Probably the most important chess tournament of the year is upon us. The candidates to choose an opponent to challenge Magnus in NY for the WCC. Computer simulation and prediction of who wins here: http://en.chessbase.com/post/computer-simulates-and-predicts-candidates-winner My choice: Aronian. Second choice: Nakamura.
Generally, picking a tactical fight with a computer is suicide. Imo, Lee Sedol should be playing far more strategically, pushing the search tree into quintillions, not just trillions. That means pushing the fight to the opening!

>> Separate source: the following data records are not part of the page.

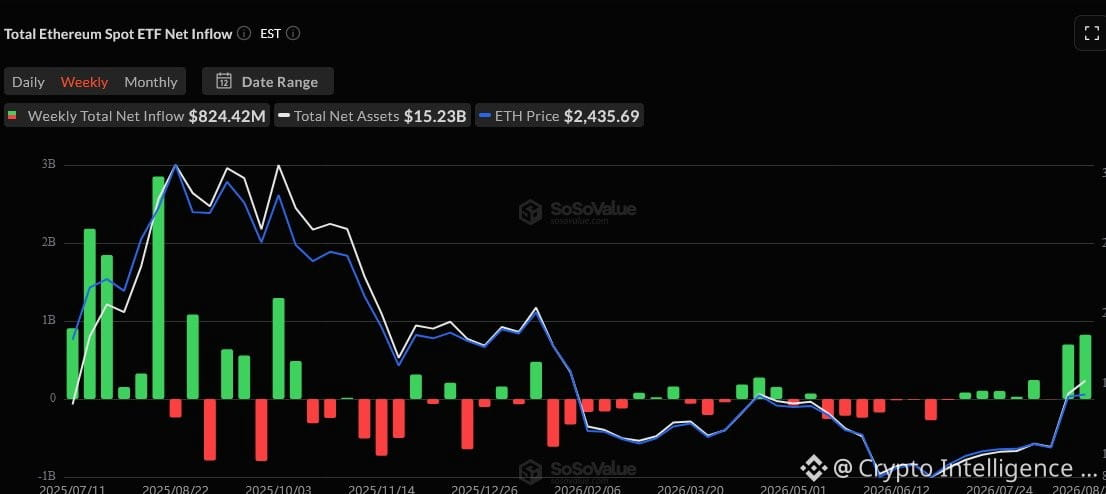Open fullscreen chart view icon
Screen dimensions: 1106x494
click(x=1091, y=32)
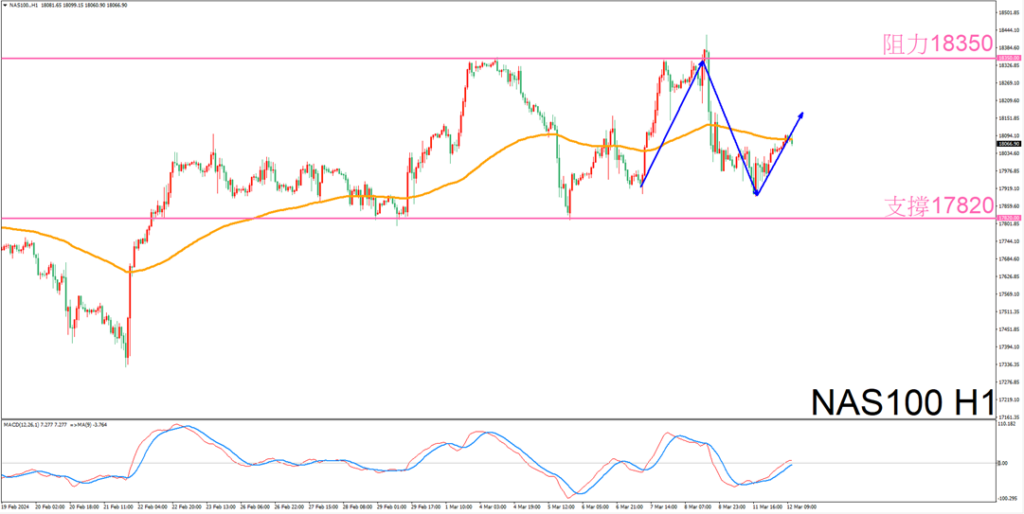
Task: Click the NAS100.,H1 symbol title text
Action: click(22, 5)
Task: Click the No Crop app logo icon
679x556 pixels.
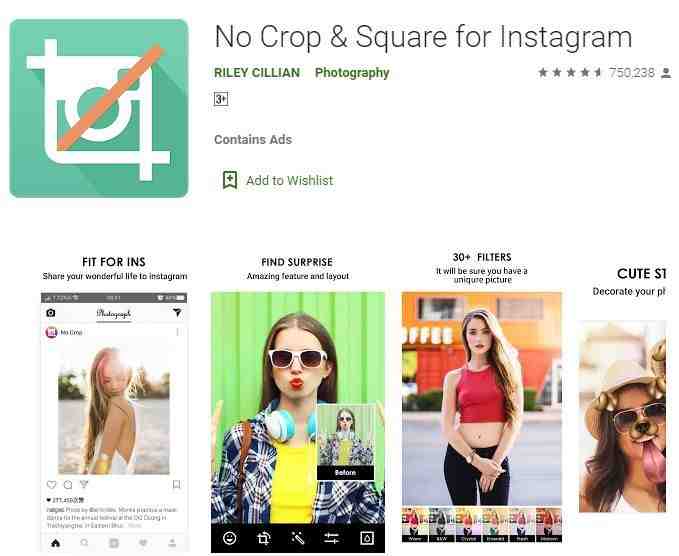Action: tap(99, 108)
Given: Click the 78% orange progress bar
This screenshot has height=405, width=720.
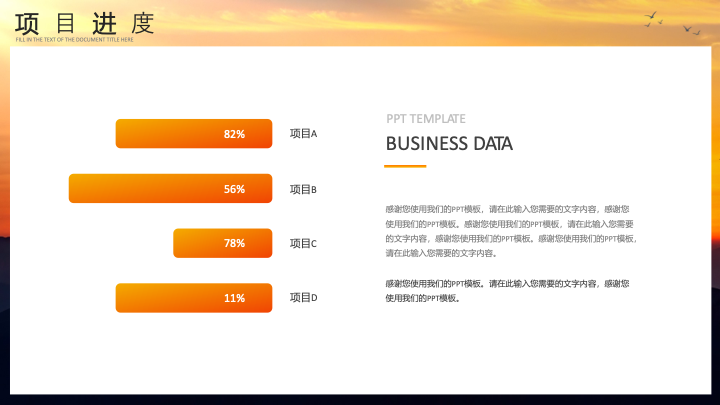Looking at the screenshot, I should (222, 243).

Lee Sedol is getting torched Full article which is very interesting: http://en.chessbase.com/post/alphago-vs-lee-sedol-history-in-the-making
Lee Sedol strikes back!!!! Go champion Lee Se-dol strikes back to beat Google's DeepMind AI for first time "AlphaGo wrapped up victory for Google in the DeepMind Challenge Match by winning its third straight game against Go champion Lee Se-dol yesterday, but the 33-year-old South Korean has got at least some level of revenge — he's just defeated AlphaGo, the AI program developed by Google's DeepMind unit, in the fourth game of a five-game match in Seoul. AlphaGo is now 3-1 up in the series with a professional record, if you can call it that, of 9-1 including the 5-0 win against European champion Fan Hui last year. Lee's first win came after an engrossing game where AlphaGo played some baffling moves, prompting commentators to wonder whether they were mistakes or — as we've often seen this week — just unusual strategies that would come good in the end despite the inscrutable approach. (To humans, at least.).." http://www.theverge.com/2016/3/13/11184328/alphago-deepmind-go-match-4-result
Here is a nice study. White pawns go up the board. White to move and achieve technical win (sequence of moves). Hint: Zugzwang.

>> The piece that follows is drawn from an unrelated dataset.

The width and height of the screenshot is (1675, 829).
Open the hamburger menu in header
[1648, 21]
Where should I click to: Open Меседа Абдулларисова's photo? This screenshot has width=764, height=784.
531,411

Lee Sedol ends up losing 4-1. Next up is 18 year old Ke Jie, whom many consider stronger than Lee Sedol. Below, he thinks he is 60% odds on to beat AlphaGo. And, now that people can study some of AlphaGo's strength and weaknesses, they can try to steer games there. After AlphaGo, what's next for AI? http://www.theverge.com/2016/3/14/11219258/google-deepmind-alphago-go-challenge-ai-future
Live Candidates match to decide who challenges Magnus in NY in November. In Russian though: http://worldchess.com/bcst-video-rus/
It is Magnus Carlsen vs Sergey Karjakin Karjakin has never even been above 2800. I think he is going to find Magnus a handful. That said, he has little pressure since he is expected to lose. That monkey off an athletes back tends to bring out something extra in a player. They meet each other in Norway chess in April. Most chess players tread lightly in games before important matches. But I think Karjakin has to give Magnus doubt and put lots of pressure on him right there and then. He has to get himself in the right psychological state from now on.